(Task goal): Transcribe the entire listing exactly as it appears.

+ + + + +

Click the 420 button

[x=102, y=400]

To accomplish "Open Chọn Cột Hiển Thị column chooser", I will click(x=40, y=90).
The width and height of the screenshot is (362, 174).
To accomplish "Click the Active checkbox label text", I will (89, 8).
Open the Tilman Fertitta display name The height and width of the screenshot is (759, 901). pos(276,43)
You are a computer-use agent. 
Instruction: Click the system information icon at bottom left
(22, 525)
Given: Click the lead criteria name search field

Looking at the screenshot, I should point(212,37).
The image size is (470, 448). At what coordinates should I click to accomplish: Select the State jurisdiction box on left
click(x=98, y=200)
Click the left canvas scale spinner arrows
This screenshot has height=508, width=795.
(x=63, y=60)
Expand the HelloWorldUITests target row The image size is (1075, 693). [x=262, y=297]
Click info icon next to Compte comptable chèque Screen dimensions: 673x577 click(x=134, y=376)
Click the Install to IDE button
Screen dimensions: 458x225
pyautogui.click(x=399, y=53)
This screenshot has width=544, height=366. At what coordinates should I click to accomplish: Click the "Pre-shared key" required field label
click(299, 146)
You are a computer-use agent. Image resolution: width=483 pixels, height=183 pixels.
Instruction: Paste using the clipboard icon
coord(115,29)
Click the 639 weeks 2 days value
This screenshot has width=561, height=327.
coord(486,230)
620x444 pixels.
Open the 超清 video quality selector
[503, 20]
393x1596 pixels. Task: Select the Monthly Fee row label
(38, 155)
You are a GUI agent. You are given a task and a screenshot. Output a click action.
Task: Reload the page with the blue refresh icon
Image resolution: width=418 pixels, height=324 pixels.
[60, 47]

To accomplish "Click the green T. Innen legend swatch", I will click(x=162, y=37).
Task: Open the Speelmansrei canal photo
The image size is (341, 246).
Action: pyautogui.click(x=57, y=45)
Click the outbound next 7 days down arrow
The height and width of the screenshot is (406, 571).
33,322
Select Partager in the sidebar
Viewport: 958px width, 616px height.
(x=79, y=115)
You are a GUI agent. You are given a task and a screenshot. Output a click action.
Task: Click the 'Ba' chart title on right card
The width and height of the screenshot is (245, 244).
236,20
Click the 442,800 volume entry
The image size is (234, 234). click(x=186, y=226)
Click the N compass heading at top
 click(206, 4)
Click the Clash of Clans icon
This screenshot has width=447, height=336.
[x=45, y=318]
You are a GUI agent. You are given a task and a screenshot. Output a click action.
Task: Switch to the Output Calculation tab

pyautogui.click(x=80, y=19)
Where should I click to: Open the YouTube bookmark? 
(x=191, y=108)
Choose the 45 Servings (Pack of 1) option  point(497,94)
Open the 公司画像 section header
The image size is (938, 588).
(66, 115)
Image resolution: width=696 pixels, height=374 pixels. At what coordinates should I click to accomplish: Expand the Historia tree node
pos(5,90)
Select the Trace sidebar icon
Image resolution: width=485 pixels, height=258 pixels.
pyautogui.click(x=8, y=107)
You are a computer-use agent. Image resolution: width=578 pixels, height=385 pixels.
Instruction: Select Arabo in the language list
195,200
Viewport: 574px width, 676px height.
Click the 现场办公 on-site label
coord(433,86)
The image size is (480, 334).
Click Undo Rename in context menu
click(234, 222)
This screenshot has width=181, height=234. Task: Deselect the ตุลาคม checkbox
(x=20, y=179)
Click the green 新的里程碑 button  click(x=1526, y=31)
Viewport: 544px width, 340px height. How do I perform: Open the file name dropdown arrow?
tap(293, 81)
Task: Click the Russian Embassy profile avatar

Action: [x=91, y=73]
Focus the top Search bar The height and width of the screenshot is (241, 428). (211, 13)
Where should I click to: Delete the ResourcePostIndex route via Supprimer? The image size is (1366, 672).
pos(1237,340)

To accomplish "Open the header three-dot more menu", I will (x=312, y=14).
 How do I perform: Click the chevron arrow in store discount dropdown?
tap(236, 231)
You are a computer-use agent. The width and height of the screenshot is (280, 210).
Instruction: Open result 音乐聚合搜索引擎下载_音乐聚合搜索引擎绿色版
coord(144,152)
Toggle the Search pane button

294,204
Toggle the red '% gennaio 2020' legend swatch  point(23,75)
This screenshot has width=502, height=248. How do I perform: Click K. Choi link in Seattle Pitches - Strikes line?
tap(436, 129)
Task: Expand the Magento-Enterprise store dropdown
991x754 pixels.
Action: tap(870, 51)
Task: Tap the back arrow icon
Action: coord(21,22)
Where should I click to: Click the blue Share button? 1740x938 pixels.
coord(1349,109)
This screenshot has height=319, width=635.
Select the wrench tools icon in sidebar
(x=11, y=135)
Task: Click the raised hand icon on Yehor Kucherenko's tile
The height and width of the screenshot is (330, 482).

+ + + + +

(Solution to this task):
Click the 420 button

[x=102, y=400]

To accomplish "Open Chọn Cột Hiển Thị column chooser", I will click(x=40, y=90).
The width and height of the screenshot is (362, 174).
To accomplish "Click the Active checkbox label text", I will (89, 8).
Open the Tilman Fertitta display name The height and width of the screenshot is (759, 901). pos(276,43)
You are a computer-use agent. 
Instruction: Click the system information icon at bottom left
(22, 525)
Given: Click the lead criteria name search field

Looking at the screenshot, I should point(212,37).
The image size is (470, 448). At what coordinates should I click to accomplish: Select the State jurisdiction box on left
click(x=98, y=200)
Click the left canvas scale spinner arrows
This screenshot has height=508, width=795.
(x=63, y=60)
Expand the HelloWorldUITests target row The image size is (1075, 693). [x=262, y=297]
Click info icon next to Compte comptable chèque Screen dimensions: 673x577 click(x=134, y=376)
Click the Install to IDE button
Screen dimensions: 458x225
pyautogui.click(x=399, y=53)
This screenshot has width=544, height=366. At what coordinates should I click to accomplish: Click the "Pre-shared key" required field label
click(299, 146)
You are a computer-use agent. Image resolution: width=483 pixels, height=183 pixels.
Instruction: Paste using the clipboard icon
coord(115,29)
Click the 639 weeks 2 days value
This screenshot has width=561, height=327.
coord(486,230)
620x444 pixels.
Open the 超清 video quality selector
[503, 20]
393x1596 pixels. Task: Select the Monthly Fee row label
(38, 155)
You are a GUI agent. You are given a task and a screenshot. Output a click action.
Task: Reload the page with the blue refresh icon
Image resolution: width=418 pixels, height=324 pixels.
[60, 47]

To accomplish "Click the green T. Innen legend swatch", I will click(x=162, y=37).
Task: Open the Speelmansrei canal photo
The image size is (341, 246).
Action: pyautogui.click(x=57, y=45)
Click the outbound next 7 days down arrow
The height and width of the screenshot is (406, 571).
33,322
Select Partager in the sidebar
Viewport: 958px width, 616px height.
(x=79, y=115)
You are a GUI agent. You are given a task and a screenshot. Output a click action.
Task: Click the 'Ba' chart title on right card
The width and height of the screenshot is (245, 244).
236,20
Click the 442,800 volume entry
The image size is (234, 234). click(x=186, y=226)
Click the N compass heading at top
 click(206, 4)
Click the Clash of Clans icon
This screenshot has width=447, height=336.
[x=45, y=318]
You are a GUI agent. You are given a task and a screenshot. Output a click action.
Task: Switch to the Output Calculation tab

pyautogui.click(x=80, y=19)
Where should I click to: Open the YouTube bookmark? 
(x=191, y=108)
Choose the 45 Servings (Pack of 1) option  point(497,94)
Open the 公司画像 section header
The image size is (938, 588).
(66, 115)
Image resolution: width=696 pixels, height=374 pixels. At what coordinates should I click to accomplish: Expand the Historia tree node
pos(5,90)
Select the Trace sidebar icon
Image resolution: width=485 pixels, height=258 pixels.
pyautogui.click(x=8, y=107)
You are a computer-use agent. Image resolution: width=578 pixels, height=385 pixels.
Instruction: Select Arabo in the language list
195,200
Viewport: 574px width, 676px height.
Click the 现场办公 on-site label
coord(433,86)
The image size is (480, 334).
Click Undo Rename in context menu
click(234, 222)
This screenshot has width=181, height=234. Task: Deselect the ตุลาคม checkbox
(x=20, y=179)
Click the green 新的里程碑 button  click(x=1526, y=31)
Viewport: 544px width, 340px height. How do I perform: Open the file name dropdown arrow?
tap(293, 81)
Task: Click the Russian Embassy profile avatar

Action: [x=91, y=73]
Focus the top Search bar The height and width of the screenshot is (241, 428). (211, 13)
Where should I click to: Delete the ResourcePostIndex route via Supprimer? The image size is (1366, 672).
pos(1237,340)

To accomplish "Open the header three-dot more menu", I will (x=312, y=14).
 How do I perform: Click the chevron arrow in store discount dropdown?
tap(236, 231)
You are a computer-use agent. The width and height of the screenshot is (280, 210).
Instruction: Open result 音乐聚合搜索引擎下载_音乐聚合搜索引擎绿色版
coord(144,152)
Toggle the Search pane button

294,204
Toggle the red '% gennaio 2020' legend swatch  point(23,75)
This screenshot has width=502, height=248. How do I perform: Click K. Choi link in Seattle Pitches - Strikes line?
tap(436, 129)
Task: Expand the Magento-Enterprise store dropdown
991x754 pixels.
Action: tap(870, 51)
Task: Tap the back arrow icon
Action: coord(21,22)
Where should I click to: Click the blue Share button? 1740x938 pixels.
coord(1349,109)
This screenshot has height=319, width=635.
Select the wrench tools icon in sidebar
(x=11, y=135)
Task: Click the raised hand icon on Yehor Kucherenko's tile
The height and width of the screenshot is (330, 482).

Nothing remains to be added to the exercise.